First you should actually create your template. To do this you open your sequencer, browse to Tools and then click on Options.
You are going into Options as this is where you can modify the options which you can save into your template. The above dialog shows exactly what can be saved, General Options and Exclusion Items. The default tab which appears when you open options is the General Options as mentioned above.
In the above example you can see an option to Package Pre-installed VC runtime dependencies which is a feature new to App-V 5.0 SP2 which as of this post is in beta. For a full description take a look at Nickes post HERE The other options here which you can modify for your template is the scratch location which is like a specific temporary working directory for the App-V Sequencer. You can allow Windows Updates to be captured during the sequence, it’s Best Practice to disable Windows Updates as it creates noise, meaning files or registry which get modified or added by a Windows Update that are not related to your application that you are sequencing. I guess an option you may want to allow it, is when you have a certain Microsoft application which you want to install during the sequence and then install a Windows Update(s) for the app. There’s an option to append the filename for each time you save the application, it’s not really relevant any more but I like to leave it checked so I can see which iteration of the app I am working on as I document this. Always trust the source of Package Accelerators is an option to allow the use of any and all package accelerators, why this is relevant is because you can download Accelerators created by the Online App-V Community.

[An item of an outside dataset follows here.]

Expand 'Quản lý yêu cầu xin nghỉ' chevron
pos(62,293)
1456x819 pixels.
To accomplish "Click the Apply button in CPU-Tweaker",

The Exclusion items is a big one which you will certainly want to give some attention to. Microsofts default exclusion items are quite good. If you run the Sequencer on a vanilla Windows machine the settings are likely to be good for your sequencing. The Exclusion items lists the Directories and Registry hives which get ignored by the Sequencer, so any changes to these directories do not get included into your virtual applications, the identified directories are selected because they routinely receive changes that are unique to a user which you obviously don’t want saved to your application (in most cases) that is because files or registry unique to you will likely not work for the next user. These files or registry that are unique to a user also tend to get re-created if they do not exist when the application is run. You should note, if you are using a VM on your domain and it receives Group Policies or if you have your companies applications or any services configured to run on the Virtual Machine then the out of the box Exclusion items, likely will not be good enough. So how do you know what you need to exclude for your environment?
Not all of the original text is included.